*** Opening of RECORDS TO PROCESS ***

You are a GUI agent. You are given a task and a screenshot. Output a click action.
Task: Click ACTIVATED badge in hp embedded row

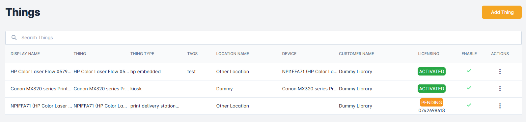pyautogui.click(x=431, y=72)
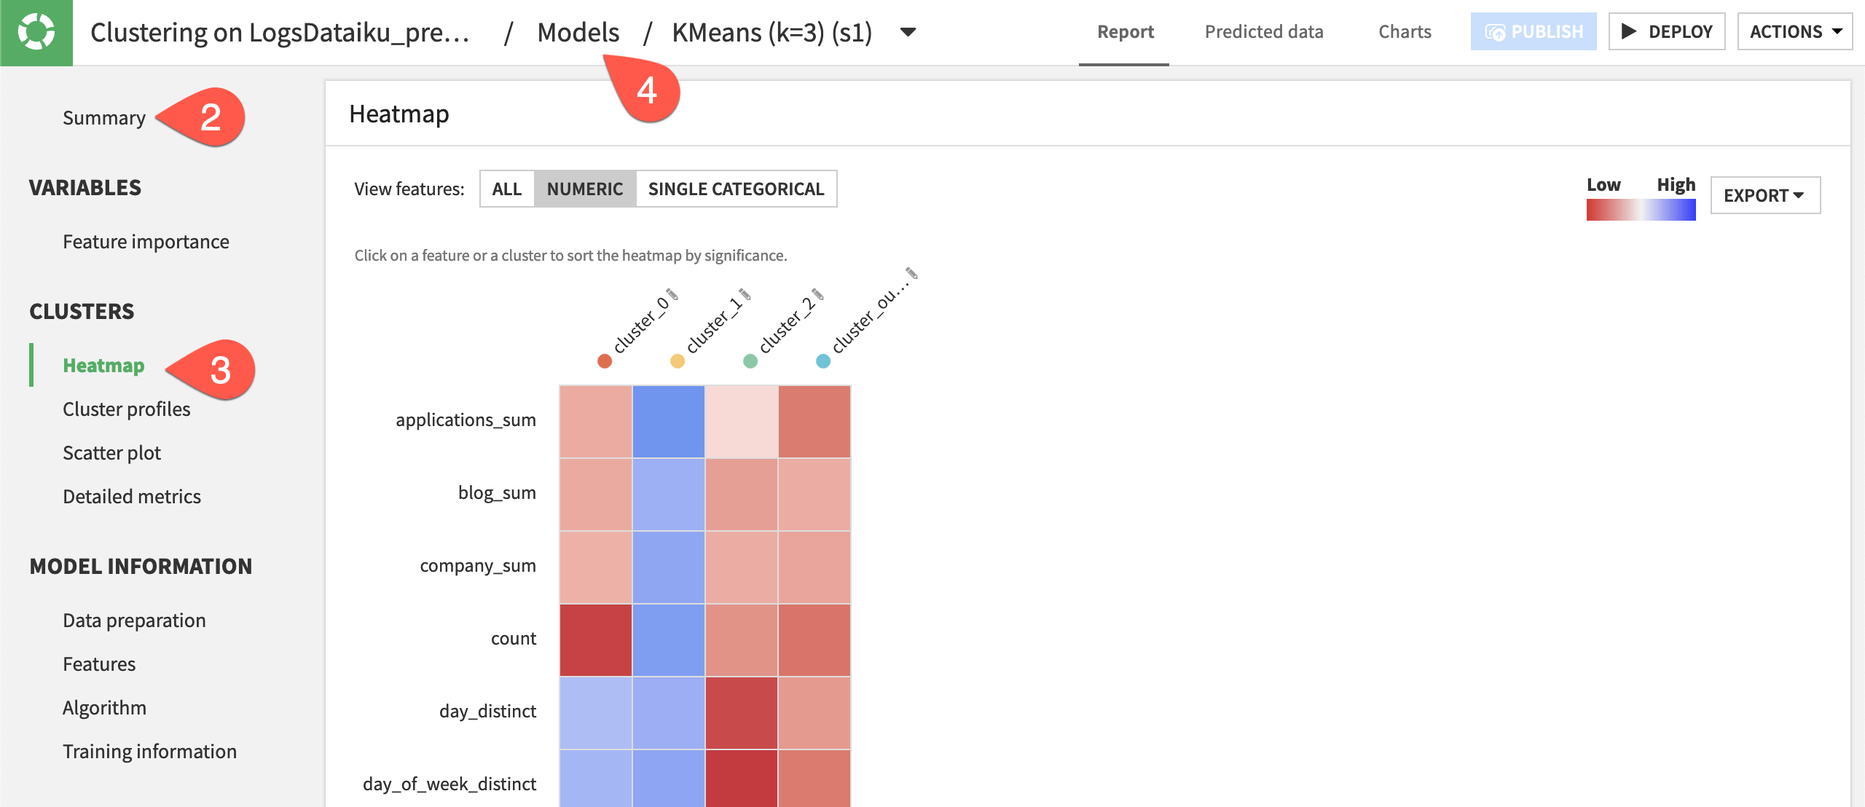The height and width of the screenshot is (807, 1865).
Task: Rename cluster_2 using the pencil icon
Action: (x=817, y=295)

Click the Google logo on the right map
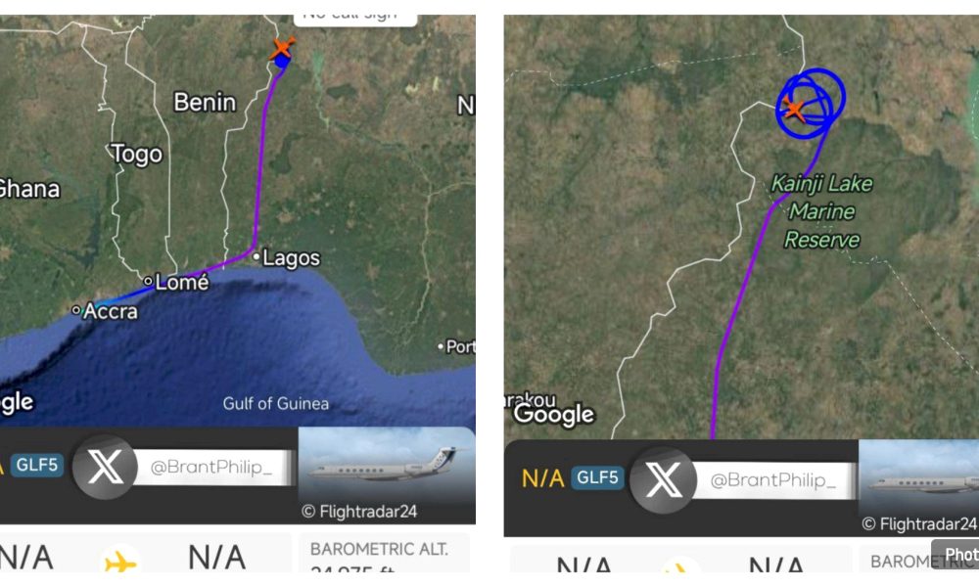coord(555,415)
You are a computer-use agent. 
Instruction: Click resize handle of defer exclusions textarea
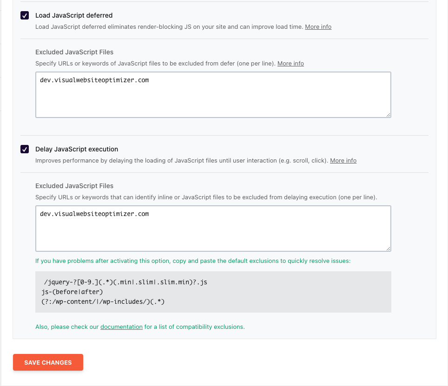coord(389,115)
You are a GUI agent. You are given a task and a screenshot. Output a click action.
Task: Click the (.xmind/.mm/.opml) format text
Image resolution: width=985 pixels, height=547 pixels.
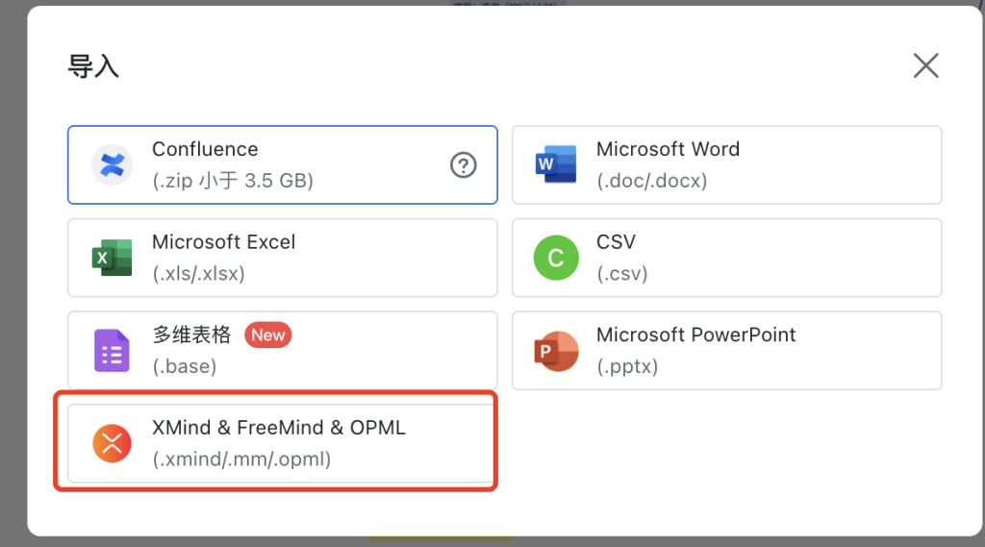[241, 460]
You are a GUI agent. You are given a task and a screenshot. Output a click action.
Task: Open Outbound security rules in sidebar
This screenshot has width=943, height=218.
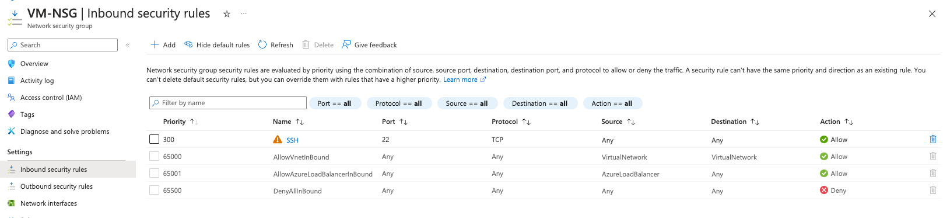click(x=57, y=186)
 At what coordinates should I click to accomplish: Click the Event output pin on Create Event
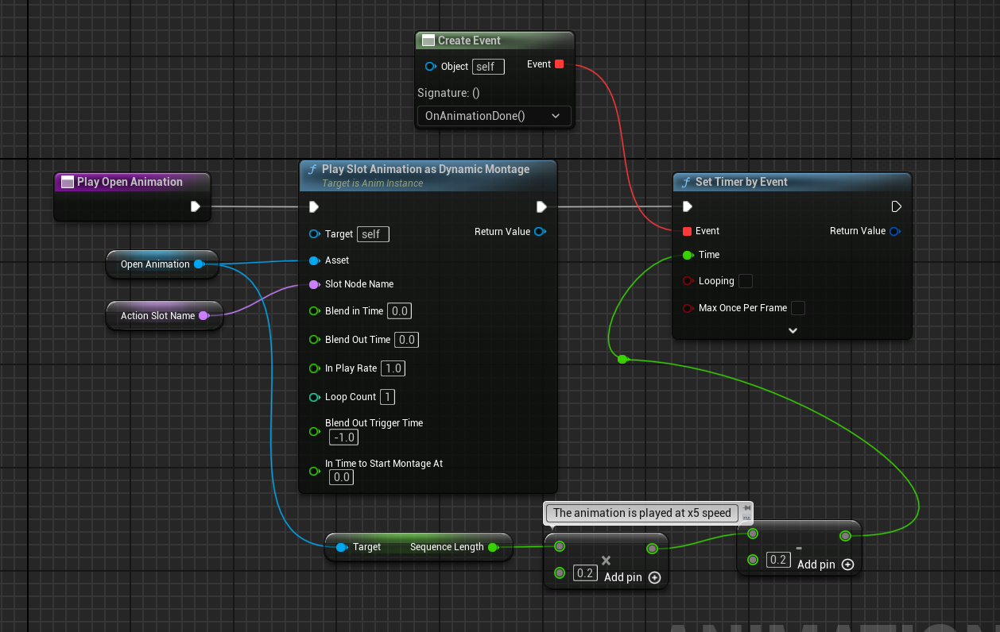(559, 64)
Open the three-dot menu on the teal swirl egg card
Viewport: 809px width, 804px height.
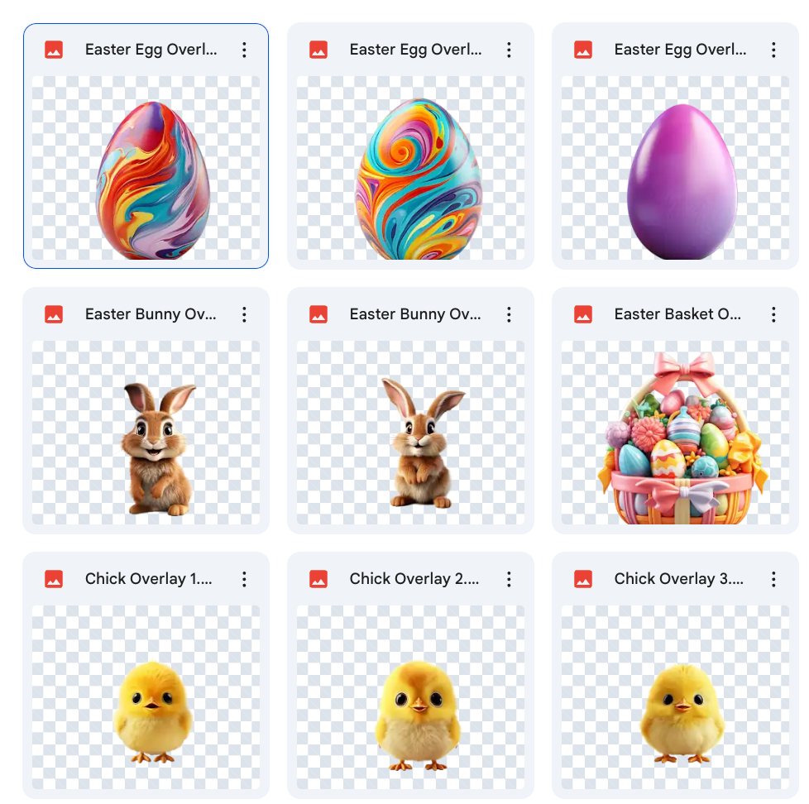point(509,50)
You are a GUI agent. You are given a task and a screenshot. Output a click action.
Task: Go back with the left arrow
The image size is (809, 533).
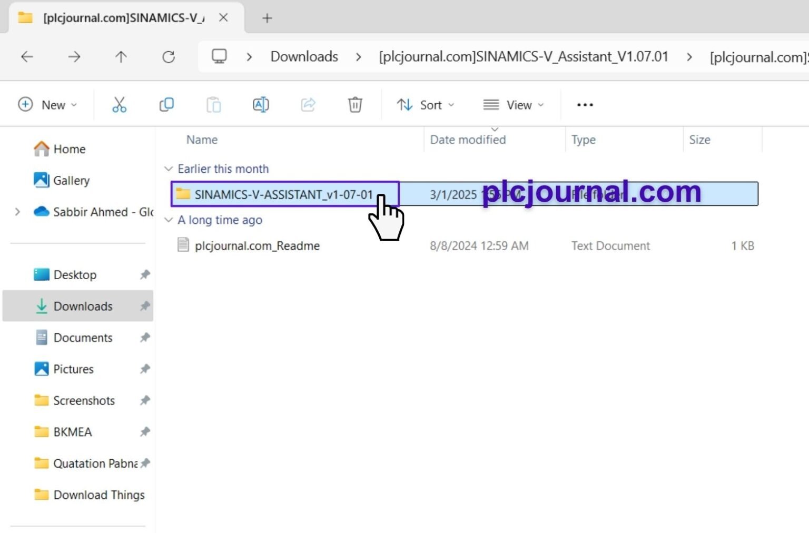pyautogui.click(x=27, y=57)
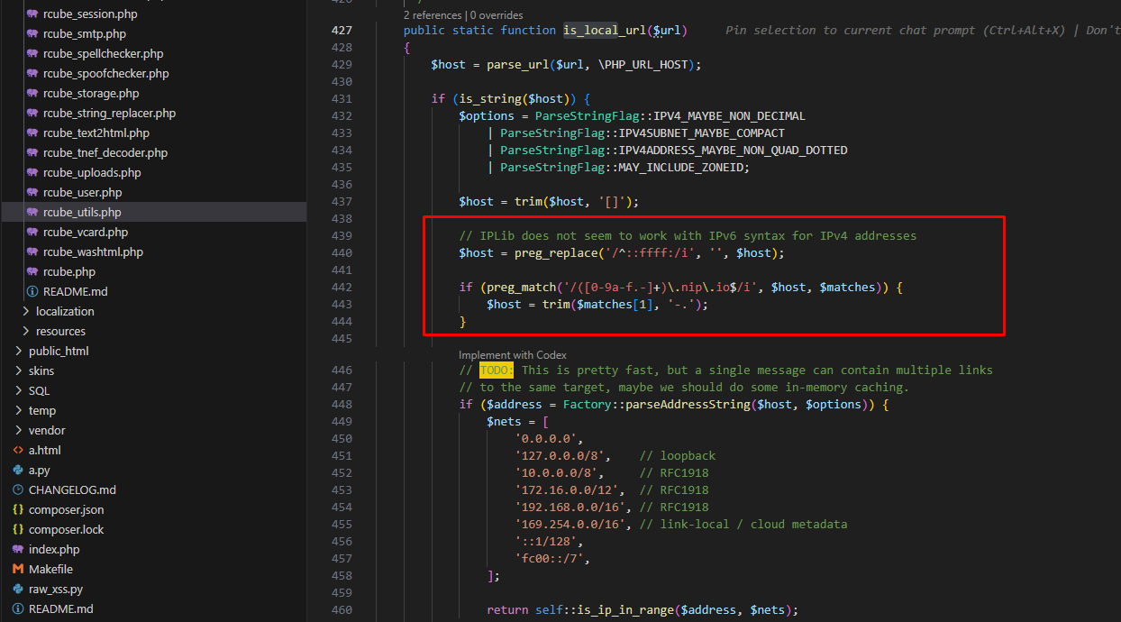The image size is (1121, 622).
Task: Click the PHP icon beside rcube_utils.php
Action: pyautogui.click(x=32, y=213)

*** Close of RECORDS TO PROCESS ***

TASK TO CARRY OUT> Above this task is a listing with pictures in it. Retype only the lines from the one containing "Task: Open Outbound security rules in sidebar" through the one containing "Open the three-dot", both included, and not the pictures.

RESPONSE AREA>
Task: Open Outbound security rules in sidebar
This screenshot has width=943, height=218.
click(x=57, y=186)
 At what coordinates should I click to accomplish: Click the Event output pin on Create Event
(559, 64)
Open the three-dot menu on the teal swirl egg card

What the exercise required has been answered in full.